_EXERCISE REQUIREMENTS:_ The lines to retype are the one with "Mobil Oyun Sürümü (71, 182)" and all that follow it to the end of the entries below; copy them exactly and nothing else.

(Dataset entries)
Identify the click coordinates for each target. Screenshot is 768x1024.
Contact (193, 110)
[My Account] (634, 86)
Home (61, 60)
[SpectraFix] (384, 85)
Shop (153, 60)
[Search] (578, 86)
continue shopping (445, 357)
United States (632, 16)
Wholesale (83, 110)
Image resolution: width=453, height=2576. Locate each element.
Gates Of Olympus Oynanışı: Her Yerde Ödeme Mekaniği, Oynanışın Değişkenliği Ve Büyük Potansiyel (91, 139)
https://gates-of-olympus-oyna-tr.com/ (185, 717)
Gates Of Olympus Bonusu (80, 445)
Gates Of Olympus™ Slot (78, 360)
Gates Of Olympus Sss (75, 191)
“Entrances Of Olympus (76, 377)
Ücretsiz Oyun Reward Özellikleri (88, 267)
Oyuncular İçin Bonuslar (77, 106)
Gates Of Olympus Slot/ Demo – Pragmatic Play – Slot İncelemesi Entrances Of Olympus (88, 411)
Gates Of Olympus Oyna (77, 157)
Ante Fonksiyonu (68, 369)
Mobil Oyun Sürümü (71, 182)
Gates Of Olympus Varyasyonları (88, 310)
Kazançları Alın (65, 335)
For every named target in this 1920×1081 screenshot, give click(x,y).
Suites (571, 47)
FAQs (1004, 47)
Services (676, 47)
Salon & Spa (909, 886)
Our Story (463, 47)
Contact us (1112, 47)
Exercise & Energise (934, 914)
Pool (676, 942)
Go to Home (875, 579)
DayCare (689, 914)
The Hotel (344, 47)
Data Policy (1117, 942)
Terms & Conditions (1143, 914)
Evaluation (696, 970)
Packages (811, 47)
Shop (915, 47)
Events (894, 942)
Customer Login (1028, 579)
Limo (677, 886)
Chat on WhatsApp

_OUTPUT FOR THIS TASK:_
Mobil Oyun Sürümü (71, 182)
Gates Of Olympus Varyasyonları (88, 310)
Kazançları Alın (65, 335)
For every named target in this 1920×1081 screenshot, give click(x,y).
Suites (571, 47)
FAQs (1004, 47)
Services (676, 47)
Salon & Spa (909, 886)
Our Story (463, 47)
Contact us (1112, 47)
Exercise & Energise (934, 914)
Pool (676, 942)
Go to Home (875, 579)
DayCare (689, 914)
The Hotel (344, 47)
Data Policy (1117, 942)
Terms & Conditions (1143, 914)
Evaluation (696, 970)
Packages (811, 47)
Shop (915, 47)
Events (894, 942)
Customer Login (1028, 579)
Limo (677, 886)
Chat on WhatsApp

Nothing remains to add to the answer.